Avec le Théâtre du Silence, Brigitte Lefèvre et Jacques Garnier tentent une aventure exemplaire. Anciens chorégraphes du ballet de l'Opéra, las des Giselle, des Lac des cygnes, ils ont voulu créer, courir la grande aventure du dénuement. L'année leur a apporté des semi-succès comme Ragtime, ballet humoristique et mélancolique inspiré des années folles, des réussites certaines avec Léda, un émouvant solo qu'accompagne le poème d'Eluard, et surtout Ceci est cela, où la danseuse principale s'identifie dans un rêve éveillé à des partenaires différents. Une composition dont la liberté n'est qu'apparente, mais dont l'exigence architecturale est rigoureuse. Le Théâtre du Silence est une troupe austère, inquiète d'atteindre la perfection. Peut-être marque-t-elle une étape intéressante dans l'évolution de la jeune danse en France.

Classique

L'école académique ne renonce pas. Il nous a été donné de voir, en France, l'un de ses virtuoses les plus éblouissants : Mikhaïl Barychnikov, un transfuge du Kirov. Il s'élance sans effort apparent, bat l'entrechat dix ou douze comme le faisait Nijinski, semble un instant suspendu dans l'air, comme arraché à la pesanteur, puis retombe légèrement et enchaîne des pirouettes avec une rectitude et une rapidité incroyables.
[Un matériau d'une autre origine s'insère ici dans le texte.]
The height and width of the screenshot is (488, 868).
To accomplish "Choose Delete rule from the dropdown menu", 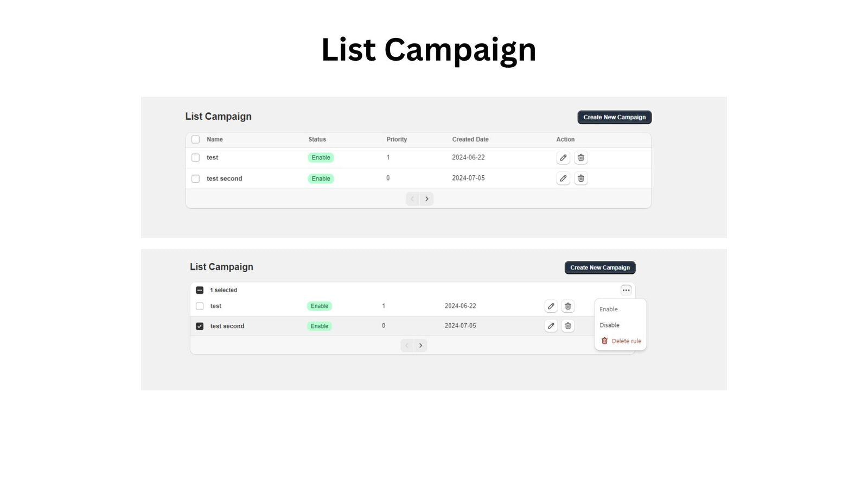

Il est difficile d'imaginer qu'un danseur puisse ainsi discipliner son corps.

Un autre célèbre évadé du Kirov, Rudolf Noureev, tente sa reconversion. On l'avait vu naguère tâter de la danse contemporaine avec Auréole, de Paul Taylor, et La pavane du maure, de José Limon, sans être parfaitement convaincant. Il revient à l'académisme en présentant, comme imprésario et vedette à la fois, une version du vieux ballet de Petipa, La belle au bois dormant. Il transpose cette féerie puérile en un ballet de music-hall : le génie est dans les panières. Des débauches de costumes, des panaches de plumes, des évolutions de plus d'une centaine de danseurs et danseuses fournis par le Royal Festival Ballet de Londres. Tout cela ne vaut pas les quelques minutes de spectacle où Noureev redevient lui-même, le prince tartare, félin, inquiétant, dont les cabrioles, les tours en l'air ont une grâce véritablement souveraine.

L'Opéra n'a guère montré de créativité. Des reprises, toujours des reprises. Balanchine est venu y monter quelques-uns des ballets qu'il avait créés à New York pour célébrer le centenaire de Ravel. Œuvres savantes et un peu froides comme le Tombeau de Couperin, qui prétend transposer les anciennes danses de cour, Sonatine, un bel exercice de solfégisation, Tzigane, dont l'exotisme assez convenu exige de ses interprètes des qualités hors du commun. La seconde troupe, la troupe Favart, issue de l'Opéra-Comique, a remonté, sans qu'on en ait vu la nécessité, Jeux de cartes, de Janine Charrat, qui parut, dans l'immédiat après-guerre, une remarquable tentative pour délivrer la danse de ses poncifs (elle semble maintenant bien timide), et un Concerto de Skibine, raffiné mais sans vigueur.